### WORK INSTRUCTION
Pictures must not appear in the copy. Restate exactly the lines below from the one with "Disable Approval Required by HR switch" through the one with "You are a GUI", inclusive.

-----

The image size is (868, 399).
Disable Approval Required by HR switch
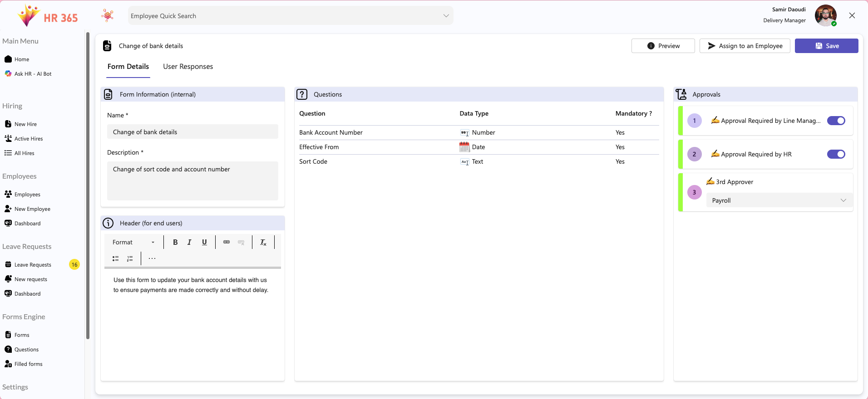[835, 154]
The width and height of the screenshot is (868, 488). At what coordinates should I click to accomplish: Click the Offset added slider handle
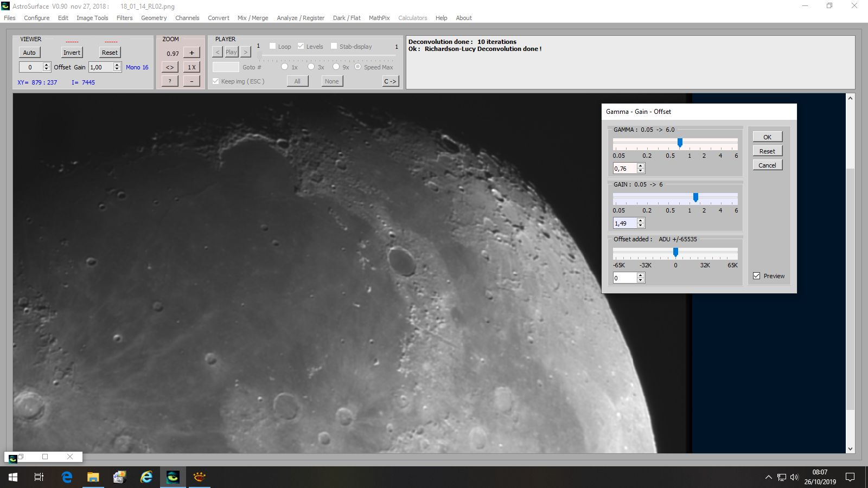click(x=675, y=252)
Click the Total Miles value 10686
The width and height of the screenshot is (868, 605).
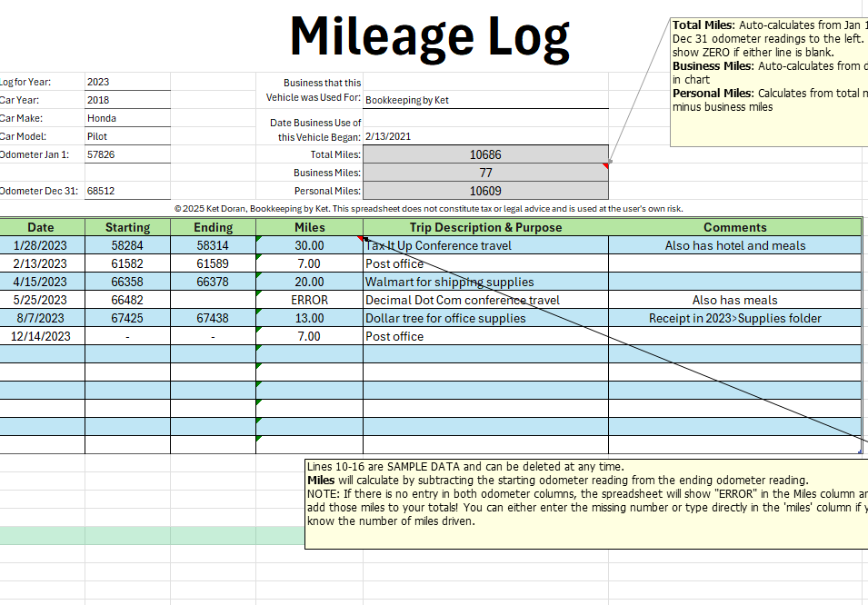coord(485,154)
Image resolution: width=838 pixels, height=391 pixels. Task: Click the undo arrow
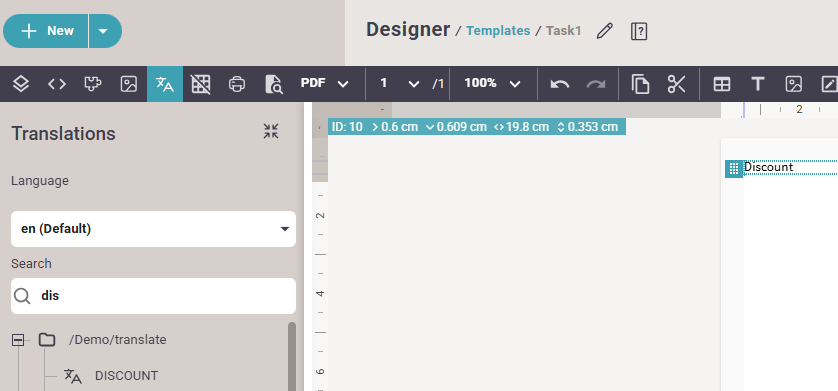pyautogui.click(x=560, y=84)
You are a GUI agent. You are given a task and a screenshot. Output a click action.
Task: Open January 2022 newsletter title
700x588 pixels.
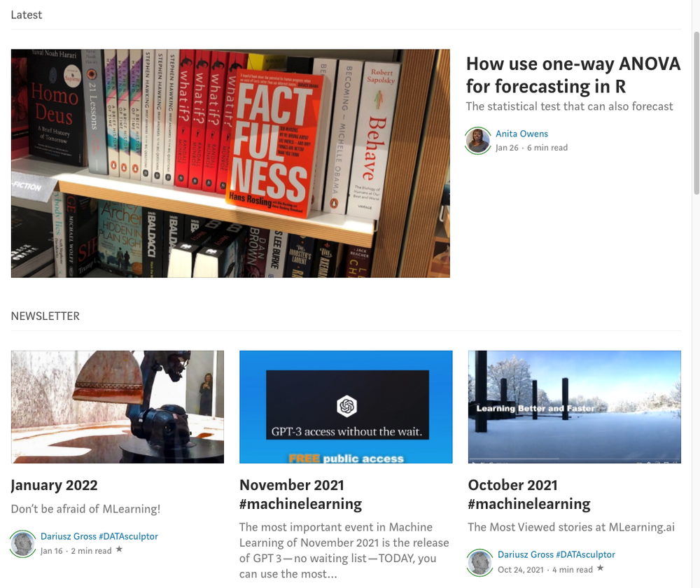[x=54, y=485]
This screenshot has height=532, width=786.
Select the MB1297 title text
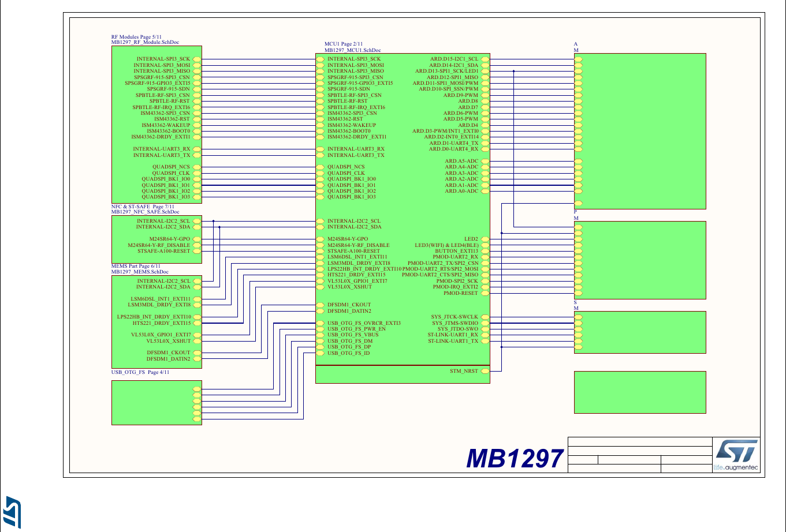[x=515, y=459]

-----

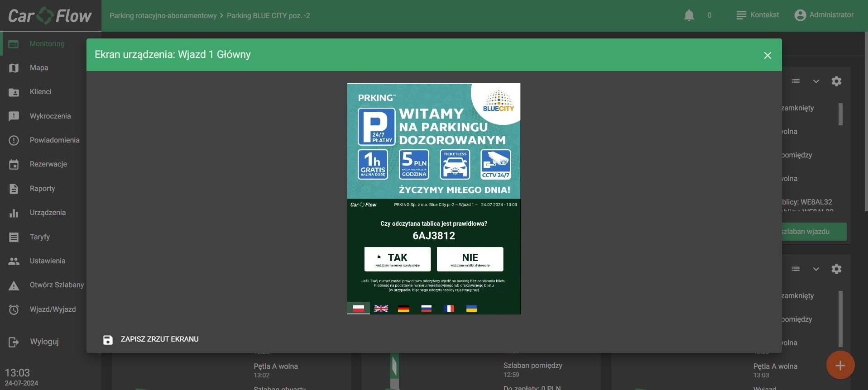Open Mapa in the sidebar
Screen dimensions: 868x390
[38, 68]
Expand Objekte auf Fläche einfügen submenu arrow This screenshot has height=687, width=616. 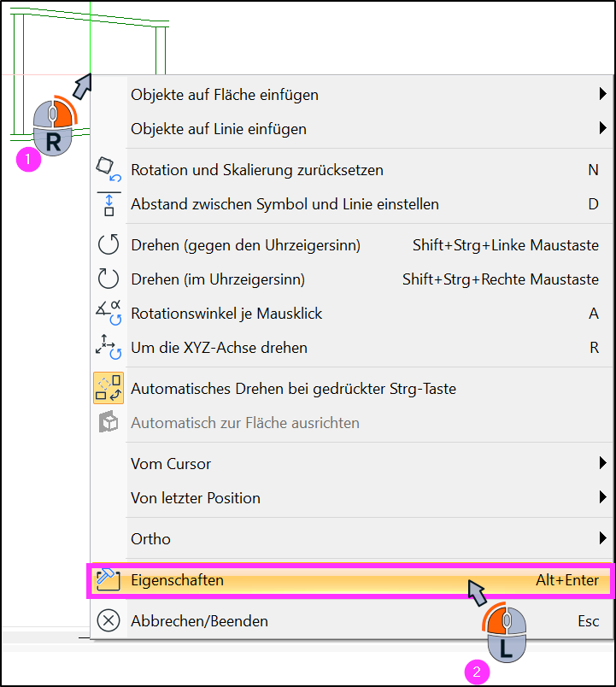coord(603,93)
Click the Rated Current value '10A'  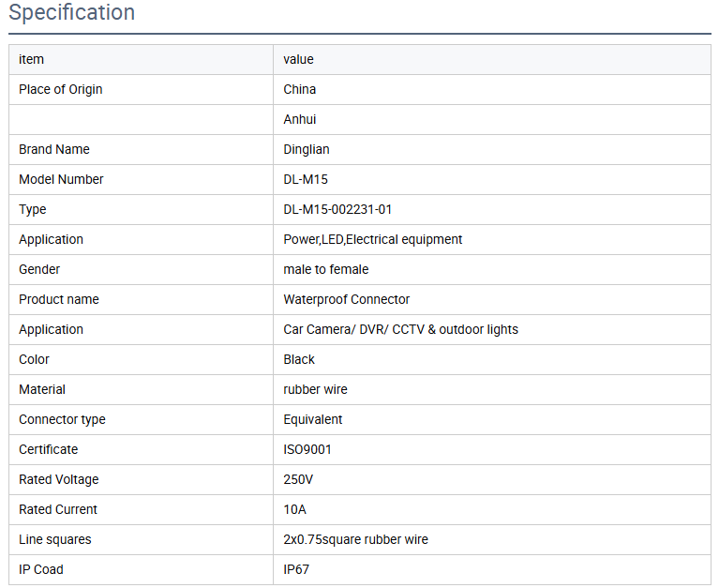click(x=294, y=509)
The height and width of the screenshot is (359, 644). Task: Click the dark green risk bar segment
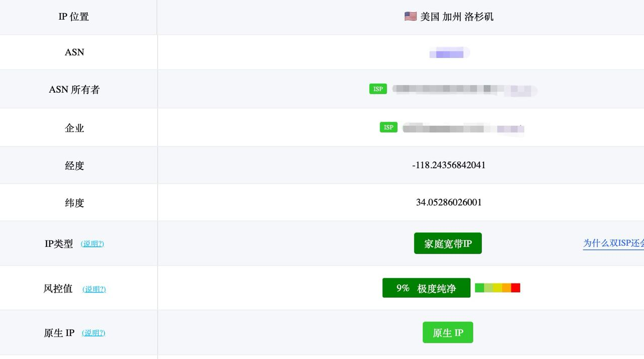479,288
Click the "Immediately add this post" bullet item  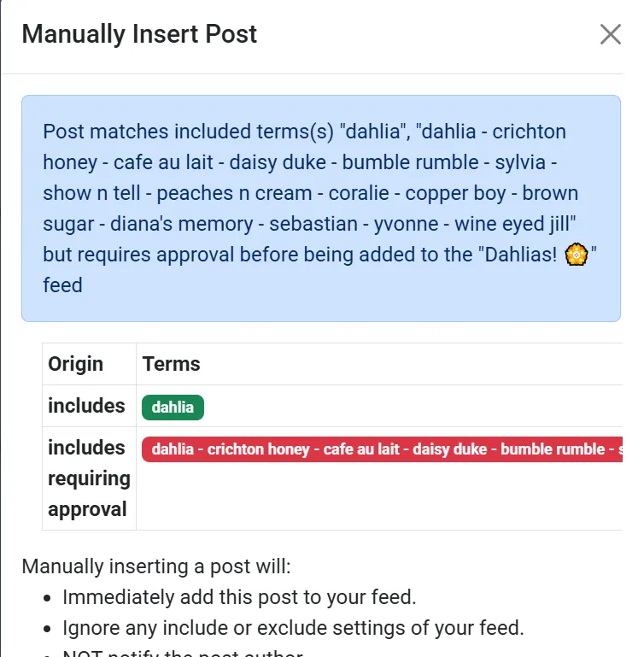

-----

### ANSWER SPACE
Disable Approval Required by HR switch
[835, 154]
The width and height of the screenshot is (868, 488). At what coordinates should I click to accomplish: Click the Offset added slider handle
click(x=675, y=252)
Click the Total Miles value 10686
The width and height of the screenshot is (868, 605).
coord(485,154)
Image resolution: width=838 pixels, height=391 pixels. Task: Click the undo arrow
pyautogui.click(x=560, y=84)
You are a GUI agent. You are given a task and a screenshot. Output a click action.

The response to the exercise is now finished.